World Vision.- Al marcar el primer mes de los dos terremotos que sacudieron el noreste de Venezuela el pasado 24 de junio, queda manifiesta una máxima que debería guiar todo esfuerzo de concertación para rehabilitar el país: “sobrevivir no es suficiente”.
Si bien es cierto que garantizar la sobrevida de las personas afectadas por el terremoto es una prioridad, en World Vision entendemos que todo esfuerzo por restituir el goce de los derechos de la niñez y reconstruir las capacidades en el país parte de la protección como eje estratégico.
Garantizar la seguridad alimentaria de las familias mediante la provisión de paquetes nutricionales y el equipamiento de comedores comunitarios como lo hacemos tiene sentido, cuando aseguramos que el acceso a estos elementos es seguro y digno; es decir, ningún hombre, mujer, niño o niña deberá sacrificar o menoscabar su dignidad para obtener alimento o asistencia.

Desde nuestros principios humanitarios y nuestra identidad cristiana entendemos que la asistencia humanitaria debe estar libre de condicionamientos. Entender esto y defenderlo con celosa vigilancia es fundamental, porque en tiempos de ingente necesidad, no faltará quien ofrezca ayuda a cambio de favores. Quien ofrece ayudar a cambio de un beneficio personal -económico, sexual, reputacional o de cualquier naturaleza- habla el lenguaje típico de la explotación, el abuso y la manipulación e instrumentaliza solapadamente la asistencia en detrimento de las personas en situación de vulnerabilidad.
El acceso a agua y saneamiento seguro no solo previene enfermedades. Ante todo, busca proteger y dignificar a las familias y en especial a sus niños y niñas durante una emergencia. Ninguna niña, adolescente, ni ninguna mujer, debería sufrir la privación material y encima la congoja por no tener medios para menstruar dignamente. Un kit de higiene y los elementos esenciales para que las familias puedan asearse y hacer sus necesidades de manera privada no son una simple entrega. En el diseño de nuestras iniciativas de agua y saneamiento seguro, aseguramos que recibir estos elementos esenciales estén libres de riesgo de acoso, hostigamiento y abuso. Ningún niño o niña, mujer o adolescente debe sentirse expuesto, inseguro o vulnerable en los actos cotidianos de la higiene personal y familiar.

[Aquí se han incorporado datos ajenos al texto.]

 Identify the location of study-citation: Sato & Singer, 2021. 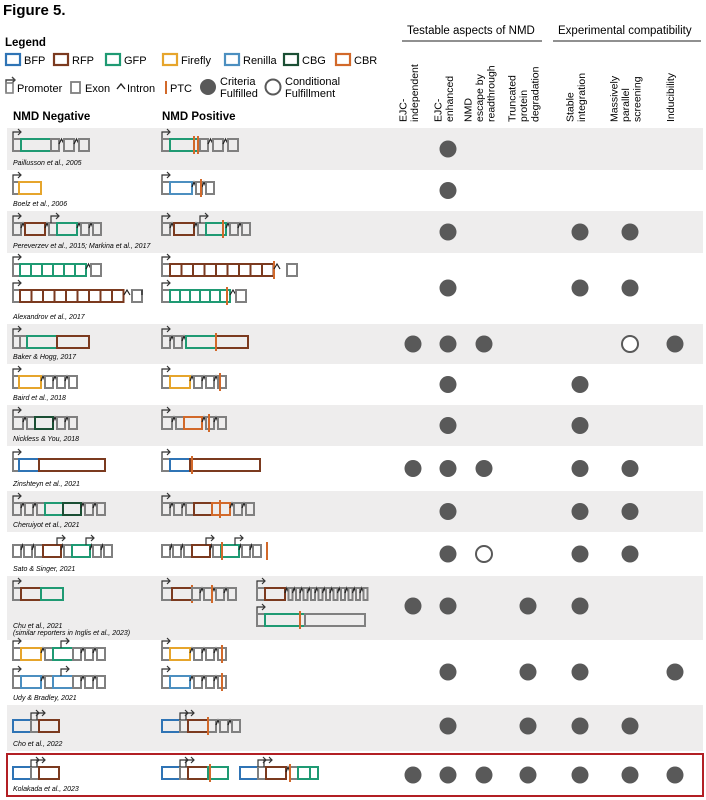
(44, 570).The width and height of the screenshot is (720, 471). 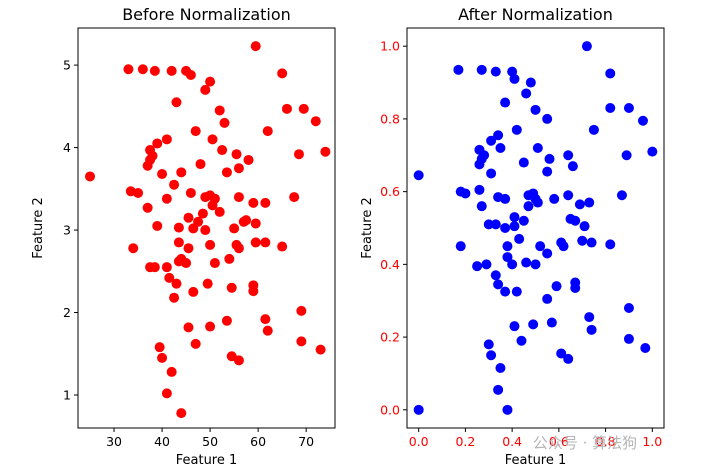 What do you see at coordinates (162, 442) in the screenshot?
I see `chart-0-xtick-label-1: 40` at bounding box center [162, 442].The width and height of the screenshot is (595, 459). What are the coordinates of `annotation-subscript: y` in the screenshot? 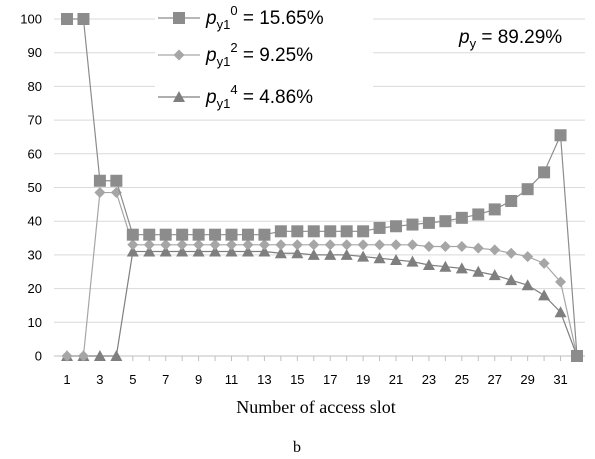 It's located at (474, 44).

No es casualidad, entonces que World Vision Venezuela haya articulado a todos sus procesos de distribución y entrega de bienes y servicios esenciales la instalación de espacios amigables para la niñez. En primer lugar, para restituir un sentido de seguridad y garantizar la protección de la niñez en los entornos donde operamos la respuesta a la emergencia. Y en segundo lugar, para sensibilizar a los niños y niñas y a los adultos involucrados, de los riesgos exacerbados de protección que impone la vulnerabilidad causada por un desastre.
Han transcurrido 30 días desde el embate mortífero de los terremotos del 24 de junio. Millares de familias perdieron su fuente de ingreso. Proveer medios de vida sostenibles y dignos, que permitan a la familia levantarse del desastre tiene su asidero en la protección. Al reconstituir fuentes sostenibles de ingreso, prevenimos mecanismos de afrontamiento negativos, que en tiempos de necesidad se normalizan: Una familia sin ingresos podría considerar sacar a los niños de la escuela para que trabajen. El trabajo infantil que impide o interrumpe el derecho a la educación es una forma de violencia que marca a la niñez con el sello de la exclusión y la desigualdad.
El niño o niña y su grupo familiar que buscan medios para sobrevivir y conseguir refugio sin tener los medios para ello es presa fácil de redes o perpetradores individuales de trata, explotación y abuso. Por ello, desde World Vision la articulación de nuestra respuesta a la emergencia por los terremotos es integral y considera la restitución de los derechos de la niñez, con centralidad de la protección.

Ningún derecho se redime a expensas de la renuncia a otro, mucho menos a expensas de la dignidad y la protección. Por ello, al entrar en esta nueva etapa de la respuesta, pasando de la asistencia inmediata a la reconstrucción, renovamos nuestro compromiso de largo plazo, porque entendemos el nexo entre asistencia humanitaria y la restitución de las capacidades y su importancia para el desarrollo integral de la persona, en especial, del niño la niña y los adolescentes.
Le invito a sumarse a esta marcha, de larga distancia, persistencia y fe para cuidar del corazón de la niñez venezolana. Dar para sobrevivir solamente, no es suficiente.